Cala di Mola es un embarcadero que está al oeste de Porto Azzurro, en la isla de Elba, en la Provincia de Livorno. La ensenada está protegida de los vientos y las corrientes, y la gestión del amarre corre a cargo de particulares o del astillero Golfo di Mola. La zona está muy bien equipada y no le falta de nada, incluyendo la posibilidad de hacer reparaciones en el sistema eléctrico, el casco o el motor, además del servicio de vigilancia.
Hay 80 tomas de electricidad y agua potable, varadero, grúa móvil de hasta 150 t, almacenamiento al aire libre o bajo techo, recogida de basura, aseos y aparcamiento para coches. El anclaje está señalizado por un faro de destellos blancos del grupo 3, con un alcance de 16 M en el cabo Focardo y un periodo de 15 segundos.
En Cala di Mola puedes echar el ancla y amarrarte a la boya, a las boyas o al muelle del astillero. La isla de Elba es famosa por sus fondos marinos vírgenes, un destino para turistas apasionados por la navegación y el buceo que vienen de todas partes del mundo.
En la zona hay un montón de pecios, por lo que el fondo marino es muy visitado. Frente a la bahía de Porto Azzurro está el famoso pecio de Punta Cera (o Punta Nera), que data de finales del siglo III y yace sobre un fondo arenoso a 35 metros de profundidad.
En Porto Azzurro hay muchas escuelas de buceo y de vela, y no faltan playas a las que se puede llegar por tierra o por mar. La isla de Elba forma parte del Parque Nacional del Archipiélago de Toscana, que abarca siete islas principales, tres islas menores y algunos peñascos, con una superficie total de unos 16 000 hectáreas de tierra y 56 000 hectáreas de mar.
Elba es la mayor de las islas y está a unos 10 km de la costa. Además de su mar cristalino, el interior no se queda atrás en cuanto a interés. Hay vestigios de presencia humana que se remontan al Paleolítico y, gracias a sus numerosos yacimientos de hierro, Elba fue cuna de la civilización etrusca.
Hay muchos pueblos etruscos construidos en las colinas y en lugares estratégicos para dominar el mar. Las rutas marítimas se utilizaban mucho para el comercio del hierro, y los etruscos también nos han dejado algunas necrópolis cuyos restos se han expuesto en los museos arqueológicos de Portoferraio y Porto Azzurro.
Los romanos también vivieron en la isla de Elba y dejaron algunas villas junto al mar; la propia Portoferraio es de la época romana y allí se han encontrado dos necrópolis.
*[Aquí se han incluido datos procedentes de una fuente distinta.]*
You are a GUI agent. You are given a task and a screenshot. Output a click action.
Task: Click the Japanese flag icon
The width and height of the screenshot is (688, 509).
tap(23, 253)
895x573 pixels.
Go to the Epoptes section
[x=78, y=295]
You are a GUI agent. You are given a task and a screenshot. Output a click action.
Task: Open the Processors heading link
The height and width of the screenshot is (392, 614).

Hay al menos cinco pecios de la época romana repartidos por distintas zonas de la isla de Elba.
A raíz de los numerosos hallazgos arqueológicos de 1960, se fundó en Portoferraio la Asociación de Elba para Estudios e Investigaciones Arqueológicas. La isla de Elba recibe muchas visitas de navegantes de todo el mundo y, en algunas épocas, incluso se llena de gente.